Reproduce only the lines from the line containing "Instruction: Click the 100.0" to the end of the entries below, including both of those lines.
○ ○ ○
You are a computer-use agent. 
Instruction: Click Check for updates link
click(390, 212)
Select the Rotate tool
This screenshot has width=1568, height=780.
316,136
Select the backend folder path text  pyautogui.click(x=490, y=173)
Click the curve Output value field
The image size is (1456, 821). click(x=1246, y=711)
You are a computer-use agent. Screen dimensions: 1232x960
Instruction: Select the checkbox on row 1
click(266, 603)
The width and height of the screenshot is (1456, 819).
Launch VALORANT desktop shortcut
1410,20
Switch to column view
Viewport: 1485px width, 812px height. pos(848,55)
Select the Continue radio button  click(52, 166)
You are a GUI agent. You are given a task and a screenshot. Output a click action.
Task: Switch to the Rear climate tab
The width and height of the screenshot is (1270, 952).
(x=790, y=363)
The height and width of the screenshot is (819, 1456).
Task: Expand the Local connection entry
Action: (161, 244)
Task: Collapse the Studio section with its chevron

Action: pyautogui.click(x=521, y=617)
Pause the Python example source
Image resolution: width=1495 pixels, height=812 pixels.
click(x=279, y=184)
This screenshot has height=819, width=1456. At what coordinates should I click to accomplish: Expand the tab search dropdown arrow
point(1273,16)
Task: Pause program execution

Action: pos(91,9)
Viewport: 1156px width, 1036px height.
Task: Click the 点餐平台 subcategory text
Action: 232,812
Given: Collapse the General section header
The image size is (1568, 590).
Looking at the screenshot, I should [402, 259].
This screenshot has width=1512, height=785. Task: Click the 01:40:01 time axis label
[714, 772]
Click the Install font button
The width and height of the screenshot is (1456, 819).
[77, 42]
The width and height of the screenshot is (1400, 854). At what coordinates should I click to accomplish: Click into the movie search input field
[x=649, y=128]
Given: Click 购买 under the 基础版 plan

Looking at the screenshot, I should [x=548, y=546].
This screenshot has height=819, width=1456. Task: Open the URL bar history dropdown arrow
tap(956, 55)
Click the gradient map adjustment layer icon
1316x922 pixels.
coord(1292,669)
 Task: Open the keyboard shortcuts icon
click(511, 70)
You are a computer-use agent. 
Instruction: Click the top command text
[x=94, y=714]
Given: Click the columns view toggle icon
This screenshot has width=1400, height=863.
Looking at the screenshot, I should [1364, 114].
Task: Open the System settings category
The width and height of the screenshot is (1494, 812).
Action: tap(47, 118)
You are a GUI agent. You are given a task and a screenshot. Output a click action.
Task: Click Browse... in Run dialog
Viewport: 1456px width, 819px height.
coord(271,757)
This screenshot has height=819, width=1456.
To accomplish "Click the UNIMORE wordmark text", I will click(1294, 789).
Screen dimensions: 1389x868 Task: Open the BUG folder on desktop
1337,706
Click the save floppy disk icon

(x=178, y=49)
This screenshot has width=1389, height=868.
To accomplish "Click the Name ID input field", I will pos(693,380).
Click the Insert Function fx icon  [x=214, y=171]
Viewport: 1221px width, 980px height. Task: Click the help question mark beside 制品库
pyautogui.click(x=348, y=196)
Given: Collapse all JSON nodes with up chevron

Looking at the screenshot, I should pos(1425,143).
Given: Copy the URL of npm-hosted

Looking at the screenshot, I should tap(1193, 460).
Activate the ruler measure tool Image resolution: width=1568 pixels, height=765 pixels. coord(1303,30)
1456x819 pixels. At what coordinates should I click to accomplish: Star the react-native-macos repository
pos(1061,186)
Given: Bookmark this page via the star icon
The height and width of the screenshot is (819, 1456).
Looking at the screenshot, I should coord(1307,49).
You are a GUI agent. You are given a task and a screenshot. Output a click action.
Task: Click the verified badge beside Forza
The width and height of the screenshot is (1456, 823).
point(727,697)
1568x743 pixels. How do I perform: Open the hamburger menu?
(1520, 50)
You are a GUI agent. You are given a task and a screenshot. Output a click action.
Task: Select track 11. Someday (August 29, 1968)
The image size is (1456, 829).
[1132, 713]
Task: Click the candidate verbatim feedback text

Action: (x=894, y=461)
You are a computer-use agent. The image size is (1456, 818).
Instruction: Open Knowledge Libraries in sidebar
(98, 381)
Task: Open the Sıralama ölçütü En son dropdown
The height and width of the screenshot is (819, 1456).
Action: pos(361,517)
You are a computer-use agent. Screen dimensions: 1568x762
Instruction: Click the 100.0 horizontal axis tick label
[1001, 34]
○ ○ ○
**Solution to the exercise**
Instruction: Click the 100.0 horizontal axis tick label
[1001, 34]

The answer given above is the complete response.